Hi,

Few days ago NOD32 shows a false postive with a brazilian plugin bank known as G-Buster Browser Defense

A scan with VirusTotal show it:

~VirusTotal results removed per Policy. (http://www.wilderssecurity.com/showthread.php?t=180057) - Ron~

The path of file is: C:\WINDOWS\Downloaded Program Files\gbieh.dll.

Thanks

Send this file as an attachment to ESET Threat Lab . In the subject include information that you send them a possible false positive

The mail addrress is samples@eset.sk

Regards!

Ok,

I'm helping an user in a forum here, and I said to him to send the sample and the link to the topic there.

Thanks.

Hi,

Sorry for this 'bump', but I sent a sample to ESET and I don't received any reply :(

The problem persist. Is very boring all the time receive a malware alert on the computer.

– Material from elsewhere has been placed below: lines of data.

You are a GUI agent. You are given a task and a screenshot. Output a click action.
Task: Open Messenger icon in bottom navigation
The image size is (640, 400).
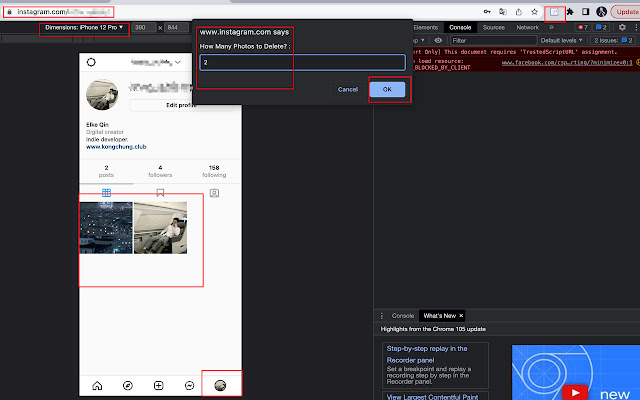pyautogui.click(x=189, y=385)
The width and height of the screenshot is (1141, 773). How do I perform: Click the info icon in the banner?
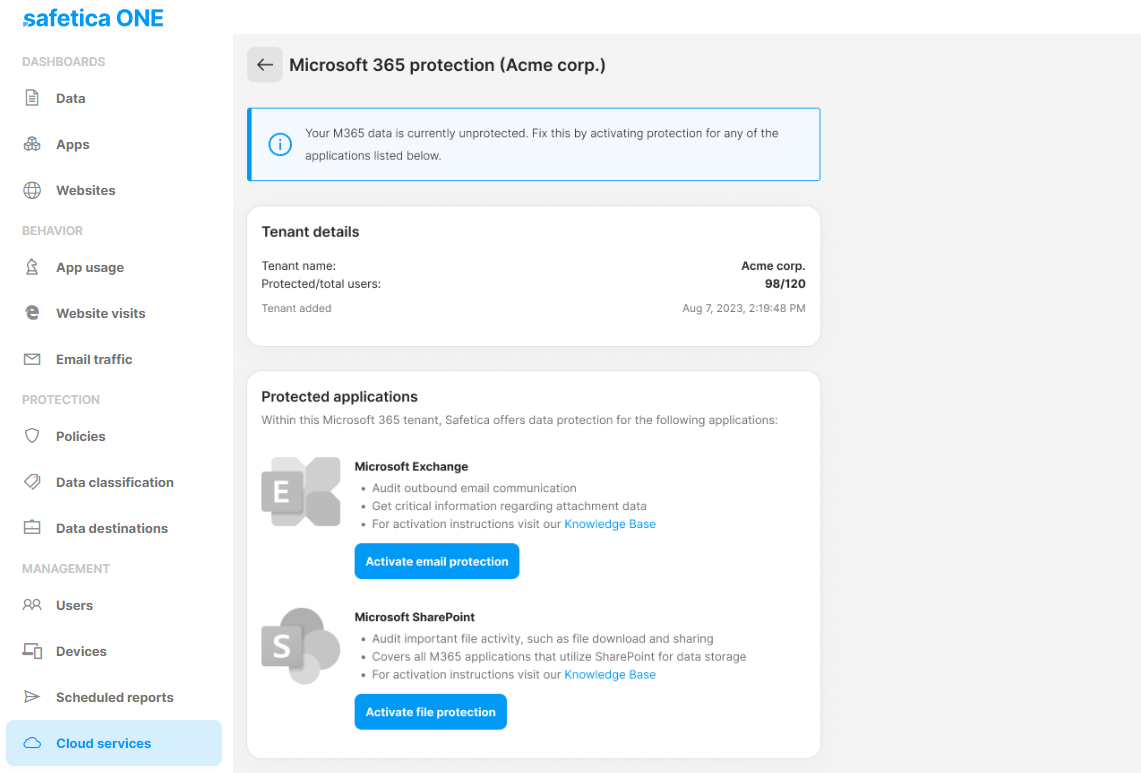click(x=280, y=144)
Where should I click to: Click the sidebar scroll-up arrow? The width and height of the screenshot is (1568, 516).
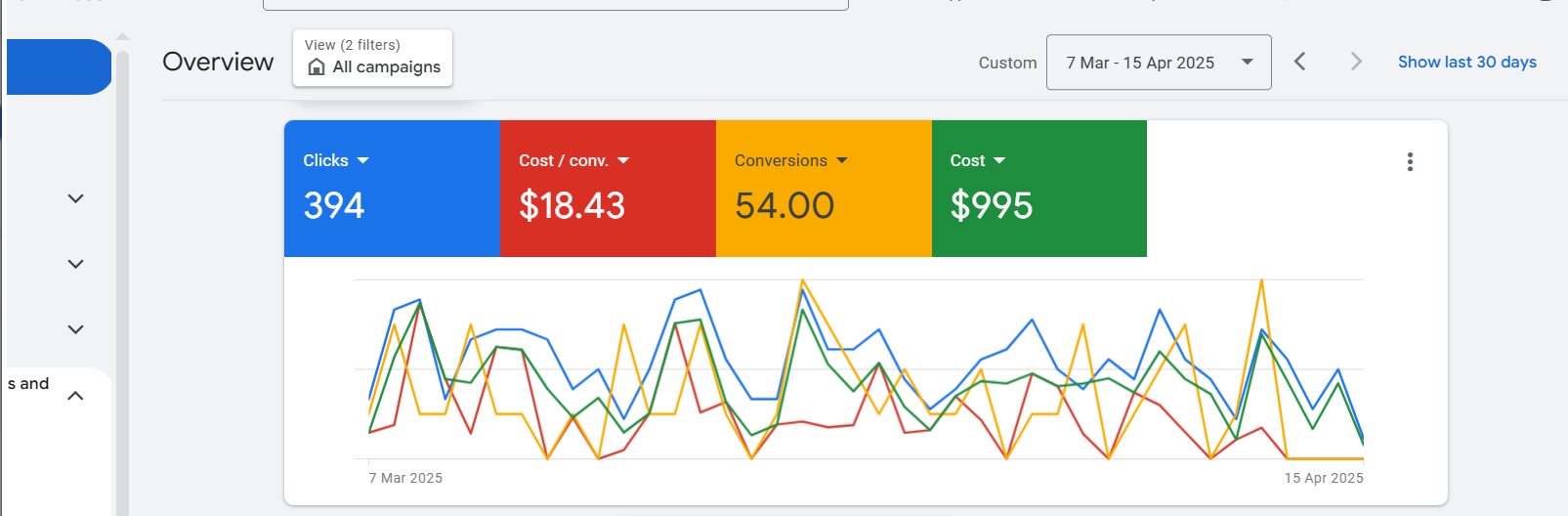coord(122,37)
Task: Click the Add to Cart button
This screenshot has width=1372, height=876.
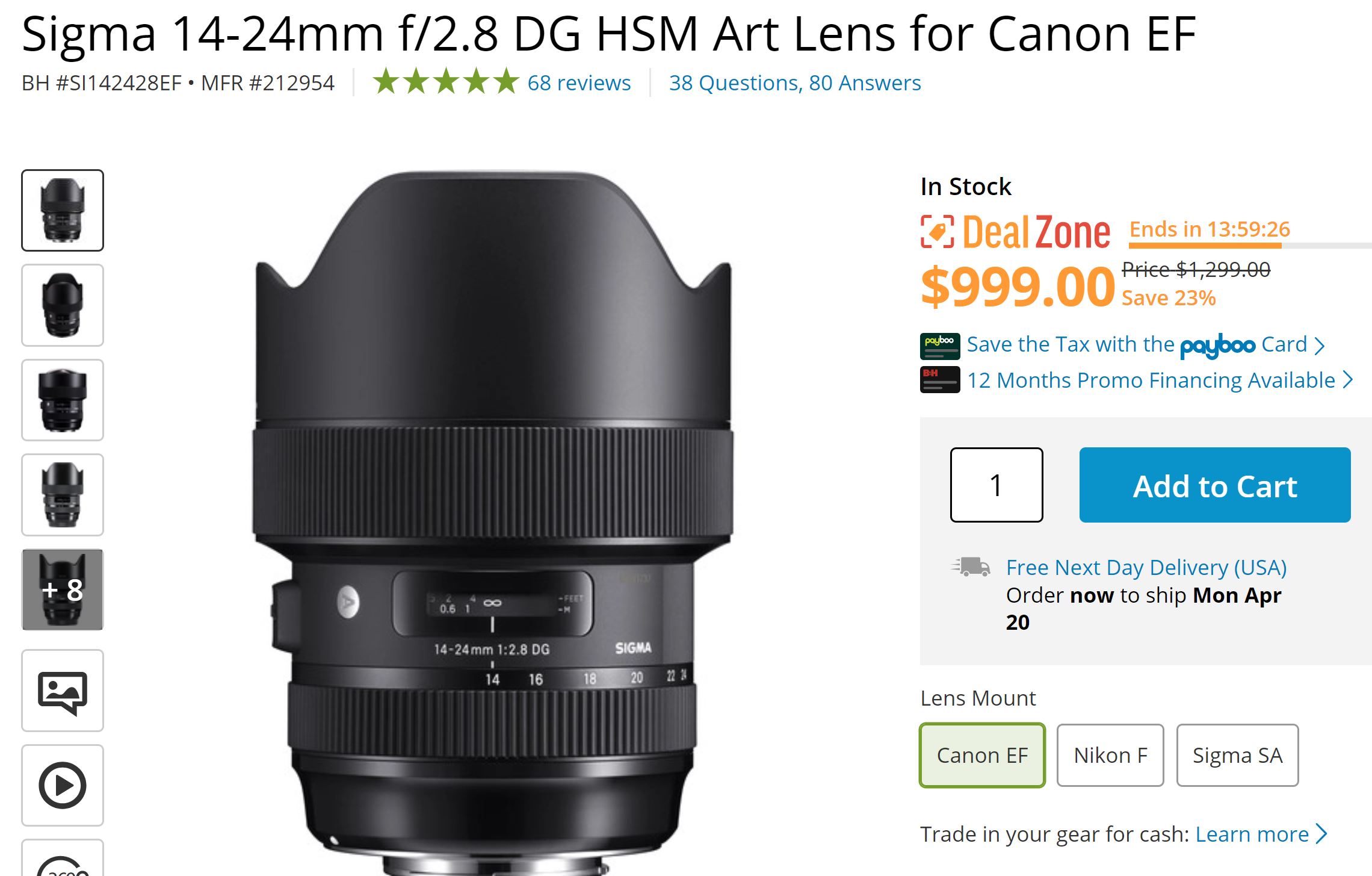Action: tap(1214, 485)
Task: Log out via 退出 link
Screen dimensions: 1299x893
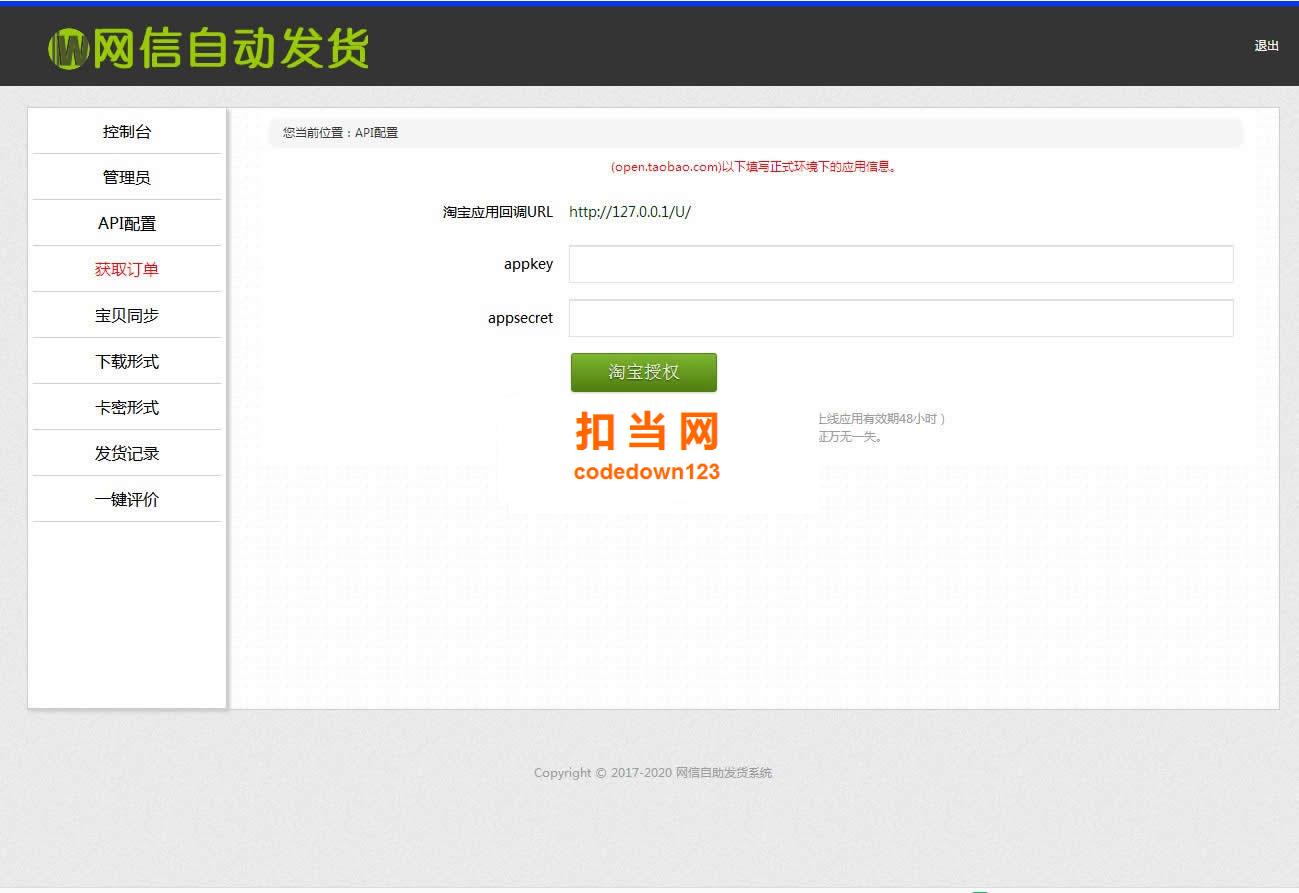Action: pyautogui.click(x=1266, y=46)
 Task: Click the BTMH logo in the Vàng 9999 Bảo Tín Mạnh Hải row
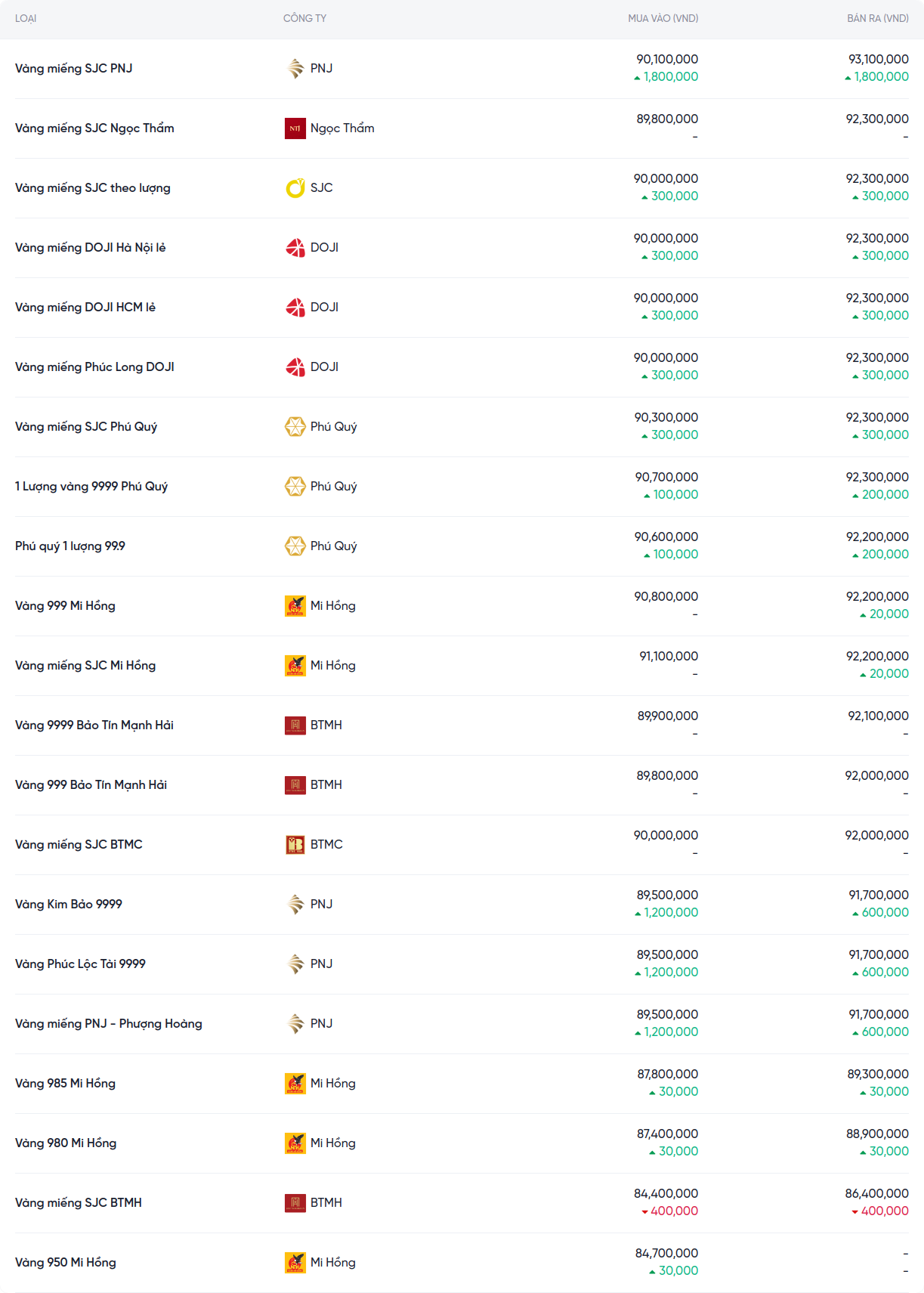point(295,725)
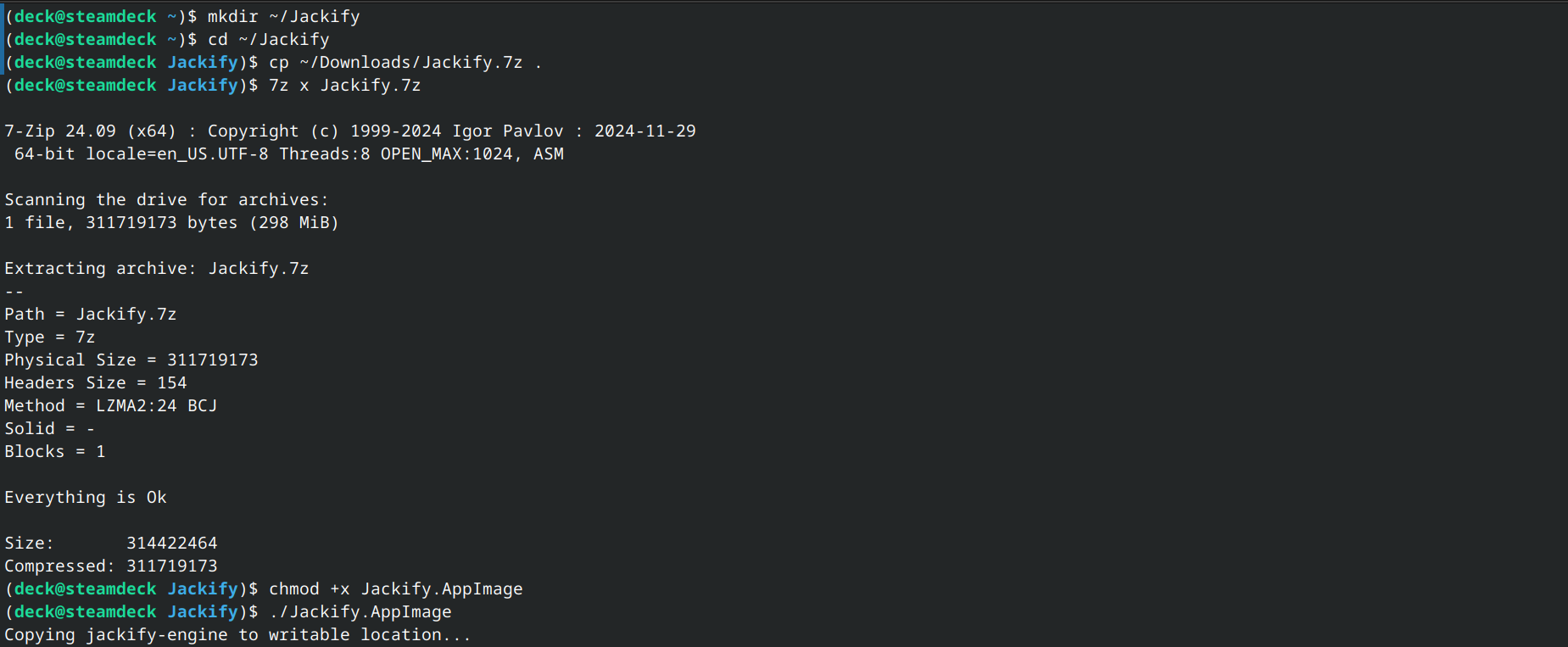The image size is (1568, 647).
Task: Click the 'Headers Size = 154' line
Action: 96,382
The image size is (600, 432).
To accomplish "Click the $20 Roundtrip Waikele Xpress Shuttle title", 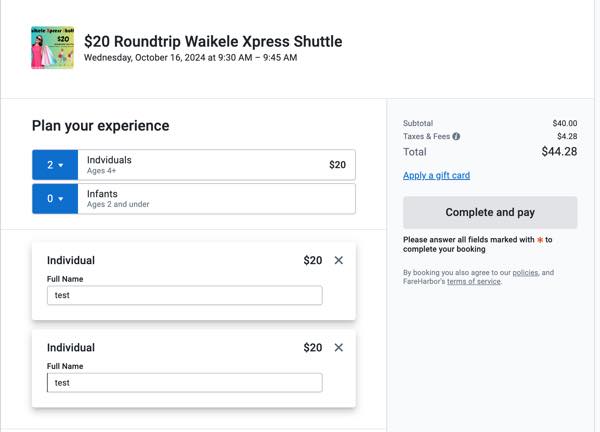I will [x=213, y=41].
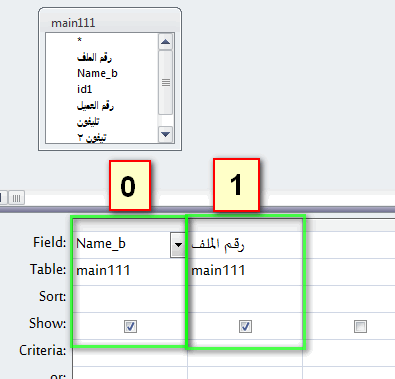The height and width of the screenshot is (379, 395).
Task: Select column header above Name_b field
Action: 130,225
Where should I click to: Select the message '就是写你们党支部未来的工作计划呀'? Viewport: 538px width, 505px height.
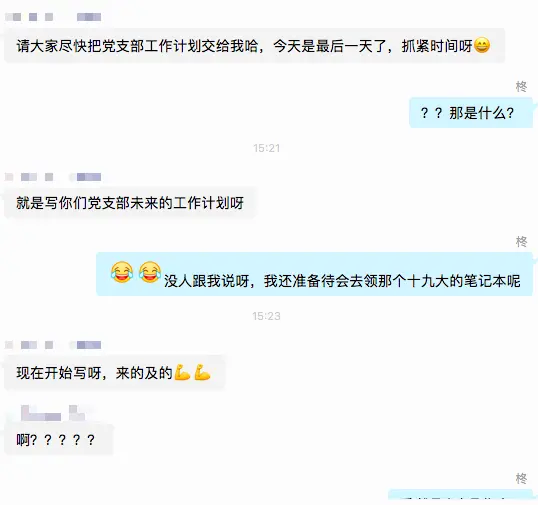[x=130, y=203]
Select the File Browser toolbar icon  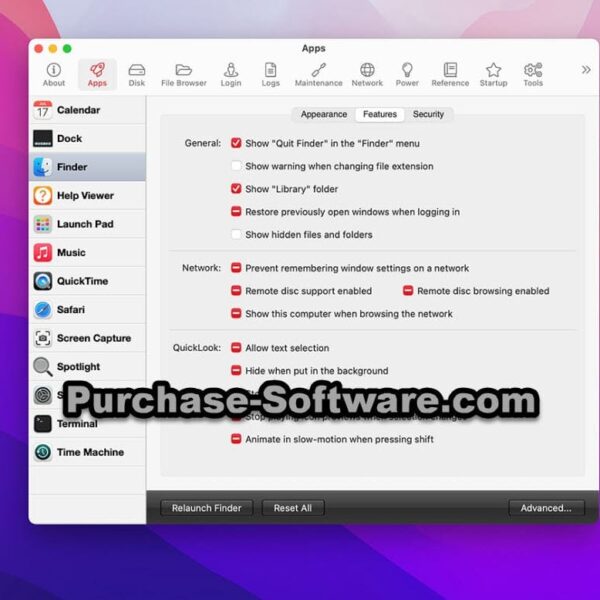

It can take 2 weeks from what I have seen. and heard so if you want you can try resending it again maybe it did not go Thur your ISP Virus scanner never know :D

We have eventually removed detection just because the tool was created by a bank. You can read more about its suspicious behavior here (http://insanebits.blogspot.com/2007/04/g-buster-browser-defense-analysis-and.html).

~ updated link to current address of web page - agoretsky ~

Thanks for your feedback Marcos, it's really appreciate.